Lesson. Once a lender files an Indiana foreclosure suit, that lender should either prosecute it or dismiss it without prejudice. Sometimes, particularly in high-volume residential/consumer foreclosure servicing, a file can be ignored to the point that it is automatically dismissed, which could prove problematic or even disastrous. If a post-dismissal second suit is filed, the second complaint must articulate separate and distinct defaults.
Legal issue. Whether the lender’s second mortgage foreclosure action against the borrowers should have been dismissed where the first case was dismissed with prejudice under Ind. Trial Rule 41(E).
Vital facts. In this residential case, the lender filed an in rem (against the property only, not the individuals) complaint to foreclose its mortgage. The borrowers previously had been discharged in bankruptcy, so the lender’s recovery was limited to the mortgaged property. The lender took no action for a year and a half, so the trial court set a Rule 41(E) “call of the docket,” and the lender failed to appear. The trial court dismissed the action for cause for failure to prosecute. Later, the lender filed a new suit asserting the same allegations and seeking the same relief.
Procedural history. The trial court denied the borrowers’ motion to dismiss the second suit and granted the lender’s summary judgment motion. The borrowers appealed.
Key rules. The borrowers’ position hinged on principles of res judicata, a topic I have discussed (see below). Also in play were Rules 41(E) [failure to prosecute] and 41(F) [reinstatement following dismissal]. Further, under Rule 41(B), a dismissal automatically is with prejudice (on the merits) unless the order specifies otherwise. This is a lot of technical lawyer stuff, but generally speaking, though not in all instances, a dismissal “with prejudice” is “conclusive of the rights of the parties and is res judicata as to any questions that might have been litigated.”

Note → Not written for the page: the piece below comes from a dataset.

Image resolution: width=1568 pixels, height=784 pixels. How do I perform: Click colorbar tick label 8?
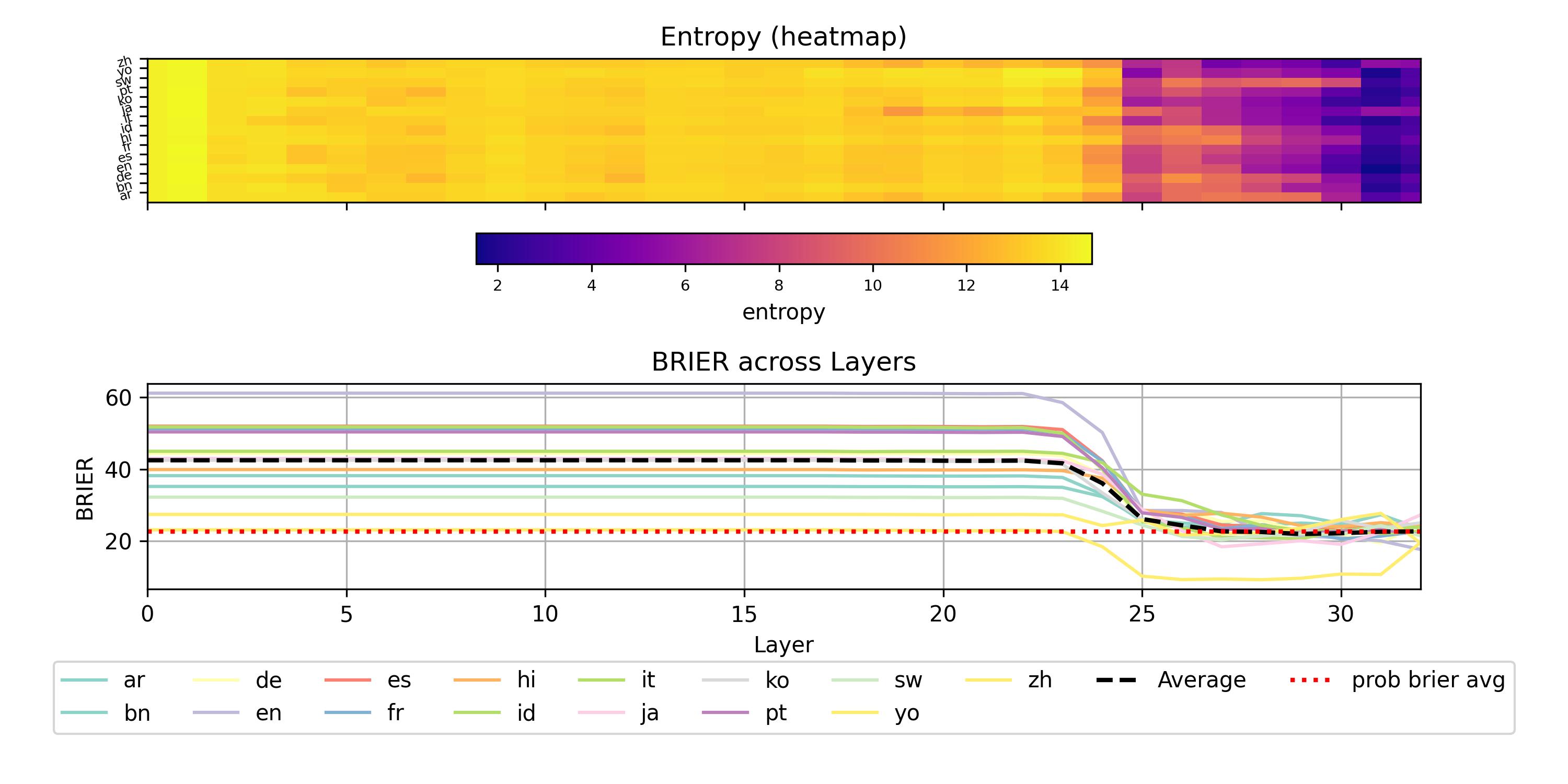[x=779, y=285]
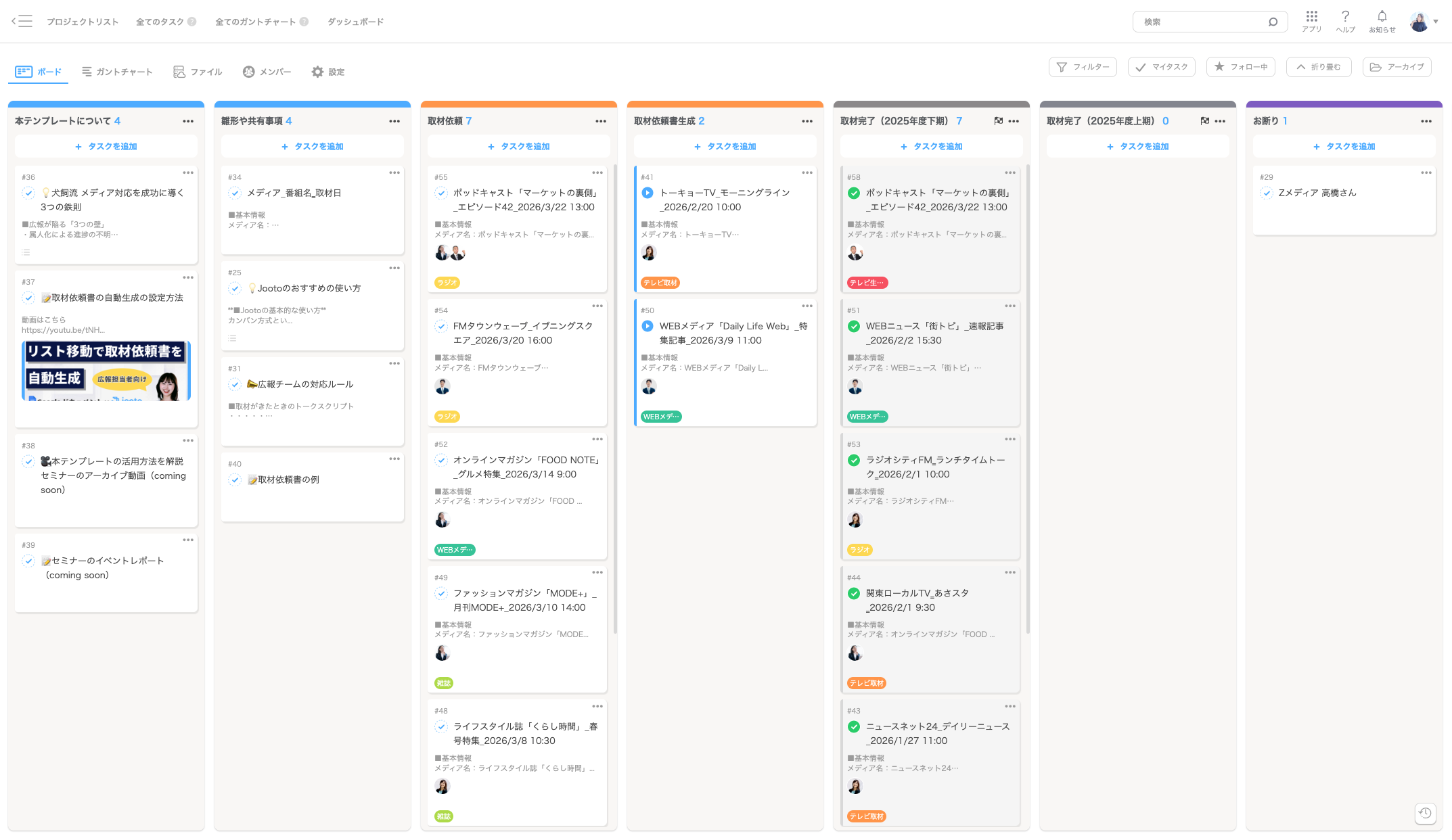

Holding. The fundamental question in Grant was whether the first and second actions were the same. The lender argued that the borrowers’ obligations under the loan were ongoing such that any subsequent default (post-dismissal nonpayments) created “a new and independent right to initiate foreclosure.” The Court of Appeals rejected the lender’s contentions, reversed the trial court and ordered the trial court to dismiss the lender’s case.
Policy/rationale. The Court found compelling the fact that the borrowers’ personal liability under the note had been discharged. This meant that the second action had to be the same as the prior action, “which fully contemplated nonpayment due to the bankruptcy.” Indeed the two complaints articulated the same defaults. The Court distinguished Grant from other Indiana case law holding that second suits can be pursued if the facts necessary to establish a default in the first case are different from those necessary to establish a default in the second one.